### GIVEN EXERCISE
Copy the material from the line with "Given: Click the 'BEIJING' text in logo" to the line with "Click the 5:12", swapping "logo" for "emblem" and changing nothing else.

===

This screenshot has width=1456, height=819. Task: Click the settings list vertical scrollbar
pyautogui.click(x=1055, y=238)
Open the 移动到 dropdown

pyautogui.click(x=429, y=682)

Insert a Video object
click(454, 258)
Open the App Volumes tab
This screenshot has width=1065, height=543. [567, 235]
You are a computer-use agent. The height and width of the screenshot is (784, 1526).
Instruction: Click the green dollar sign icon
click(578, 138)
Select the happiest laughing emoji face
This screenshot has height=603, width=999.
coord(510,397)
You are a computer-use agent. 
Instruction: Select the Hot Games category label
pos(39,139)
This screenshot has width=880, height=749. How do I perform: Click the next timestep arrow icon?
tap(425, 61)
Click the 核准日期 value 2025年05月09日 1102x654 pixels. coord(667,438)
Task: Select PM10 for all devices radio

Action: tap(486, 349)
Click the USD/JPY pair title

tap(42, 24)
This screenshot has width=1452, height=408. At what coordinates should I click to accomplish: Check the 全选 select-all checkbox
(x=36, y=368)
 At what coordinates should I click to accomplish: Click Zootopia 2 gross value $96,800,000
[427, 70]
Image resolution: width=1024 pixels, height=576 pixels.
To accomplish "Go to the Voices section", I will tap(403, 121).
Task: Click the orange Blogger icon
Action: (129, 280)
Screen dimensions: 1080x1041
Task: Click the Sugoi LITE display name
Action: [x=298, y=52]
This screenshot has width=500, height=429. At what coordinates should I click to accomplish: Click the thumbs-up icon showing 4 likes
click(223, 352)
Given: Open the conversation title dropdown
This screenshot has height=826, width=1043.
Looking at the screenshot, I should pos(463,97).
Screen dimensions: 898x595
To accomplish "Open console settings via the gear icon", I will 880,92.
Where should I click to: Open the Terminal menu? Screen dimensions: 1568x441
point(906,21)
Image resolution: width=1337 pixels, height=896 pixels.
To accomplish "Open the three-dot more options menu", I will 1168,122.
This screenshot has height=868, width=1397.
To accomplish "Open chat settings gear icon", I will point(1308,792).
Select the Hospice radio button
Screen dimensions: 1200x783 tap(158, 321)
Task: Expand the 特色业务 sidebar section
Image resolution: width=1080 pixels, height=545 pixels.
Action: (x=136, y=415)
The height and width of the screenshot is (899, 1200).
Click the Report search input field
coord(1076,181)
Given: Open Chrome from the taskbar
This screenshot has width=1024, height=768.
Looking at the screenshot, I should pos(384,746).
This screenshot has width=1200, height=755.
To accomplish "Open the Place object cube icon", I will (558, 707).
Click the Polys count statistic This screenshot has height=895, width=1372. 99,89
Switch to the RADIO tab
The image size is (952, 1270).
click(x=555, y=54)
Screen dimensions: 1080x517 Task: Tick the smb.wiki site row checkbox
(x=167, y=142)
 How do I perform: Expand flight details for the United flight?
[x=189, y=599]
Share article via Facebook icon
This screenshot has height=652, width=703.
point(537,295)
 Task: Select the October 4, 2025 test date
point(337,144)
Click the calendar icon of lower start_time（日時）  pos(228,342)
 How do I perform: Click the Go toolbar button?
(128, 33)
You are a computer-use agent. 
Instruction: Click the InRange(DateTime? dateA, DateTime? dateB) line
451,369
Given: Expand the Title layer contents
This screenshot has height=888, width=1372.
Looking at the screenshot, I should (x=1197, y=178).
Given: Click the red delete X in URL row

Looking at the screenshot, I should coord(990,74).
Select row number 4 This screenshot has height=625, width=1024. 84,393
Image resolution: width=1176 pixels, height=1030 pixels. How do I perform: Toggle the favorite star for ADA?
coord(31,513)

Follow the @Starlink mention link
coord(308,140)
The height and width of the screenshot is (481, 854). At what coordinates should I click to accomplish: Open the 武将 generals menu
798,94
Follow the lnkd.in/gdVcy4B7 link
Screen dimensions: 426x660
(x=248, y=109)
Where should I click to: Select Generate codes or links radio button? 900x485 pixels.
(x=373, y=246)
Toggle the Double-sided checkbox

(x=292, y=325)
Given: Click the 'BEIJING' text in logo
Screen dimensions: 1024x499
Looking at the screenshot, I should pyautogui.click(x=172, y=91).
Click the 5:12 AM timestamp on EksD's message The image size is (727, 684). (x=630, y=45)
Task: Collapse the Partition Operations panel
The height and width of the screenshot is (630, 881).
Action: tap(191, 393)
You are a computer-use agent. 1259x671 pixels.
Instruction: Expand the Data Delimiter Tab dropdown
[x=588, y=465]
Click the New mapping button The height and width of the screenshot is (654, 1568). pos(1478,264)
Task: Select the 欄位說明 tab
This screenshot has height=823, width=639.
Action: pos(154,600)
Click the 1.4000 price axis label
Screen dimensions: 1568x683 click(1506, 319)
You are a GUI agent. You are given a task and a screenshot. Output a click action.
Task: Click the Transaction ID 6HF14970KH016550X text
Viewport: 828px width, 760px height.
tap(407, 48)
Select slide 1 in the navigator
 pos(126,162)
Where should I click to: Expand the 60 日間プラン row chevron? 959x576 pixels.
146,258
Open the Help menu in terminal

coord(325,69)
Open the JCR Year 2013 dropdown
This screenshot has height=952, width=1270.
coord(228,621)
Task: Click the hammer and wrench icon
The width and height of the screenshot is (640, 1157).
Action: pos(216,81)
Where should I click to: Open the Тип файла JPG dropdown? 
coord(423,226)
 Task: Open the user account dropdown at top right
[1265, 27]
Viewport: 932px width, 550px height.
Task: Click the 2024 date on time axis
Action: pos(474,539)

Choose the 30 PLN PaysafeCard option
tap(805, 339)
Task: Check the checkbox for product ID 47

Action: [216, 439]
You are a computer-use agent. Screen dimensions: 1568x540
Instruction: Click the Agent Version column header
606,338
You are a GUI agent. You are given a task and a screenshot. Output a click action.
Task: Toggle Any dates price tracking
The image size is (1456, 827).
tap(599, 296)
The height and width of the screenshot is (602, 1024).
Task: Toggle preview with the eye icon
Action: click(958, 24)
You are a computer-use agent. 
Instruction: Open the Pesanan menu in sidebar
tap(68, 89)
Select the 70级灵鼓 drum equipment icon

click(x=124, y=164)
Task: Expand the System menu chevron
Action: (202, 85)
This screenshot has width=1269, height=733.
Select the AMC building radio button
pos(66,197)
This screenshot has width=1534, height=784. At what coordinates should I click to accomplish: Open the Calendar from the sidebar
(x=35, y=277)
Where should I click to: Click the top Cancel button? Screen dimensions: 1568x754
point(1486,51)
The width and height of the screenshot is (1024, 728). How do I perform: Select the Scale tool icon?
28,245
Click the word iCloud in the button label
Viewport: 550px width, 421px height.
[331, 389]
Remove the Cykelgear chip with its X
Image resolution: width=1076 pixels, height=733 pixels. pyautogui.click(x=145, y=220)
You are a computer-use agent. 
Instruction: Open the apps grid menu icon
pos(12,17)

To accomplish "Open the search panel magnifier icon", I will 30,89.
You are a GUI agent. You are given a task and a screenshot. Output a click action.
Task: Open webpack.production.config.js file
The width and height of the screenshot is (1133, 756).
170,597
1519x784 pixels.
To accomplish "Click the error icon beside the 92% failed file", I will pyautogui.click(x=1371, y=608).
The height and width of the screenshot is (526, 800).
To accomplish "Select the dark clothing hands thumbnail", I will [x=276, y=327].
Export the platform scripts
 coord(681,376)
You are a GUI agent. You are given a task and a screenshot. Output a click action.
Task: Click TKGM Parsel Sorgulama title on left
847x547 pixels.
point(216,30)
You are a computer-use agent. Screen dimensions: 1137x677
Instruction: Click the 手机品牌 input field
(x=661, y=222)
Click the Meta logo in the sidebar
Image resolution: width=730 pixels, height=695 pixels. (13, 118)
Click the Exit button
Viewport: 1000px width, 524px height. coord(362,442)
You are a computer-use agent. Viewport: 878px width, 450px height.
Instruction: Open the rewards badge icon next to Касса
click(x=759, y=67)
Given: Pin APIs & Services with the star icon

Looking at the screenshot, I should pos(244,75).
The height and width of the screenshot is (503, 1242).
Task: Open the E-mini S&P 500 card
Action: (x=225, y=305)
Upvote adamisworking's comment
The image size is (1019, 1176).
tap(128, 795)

===

### TASK RESULT
Given: Click the 'BEIJING' text in emblem
Screen dimensions: 1024x499
Looking at the screenshot, I should pyautogui.click(x=172, y=91).
Click the 5:12 AM timestamp on EksD's message The image size is (727, 684). (x=630, y=45)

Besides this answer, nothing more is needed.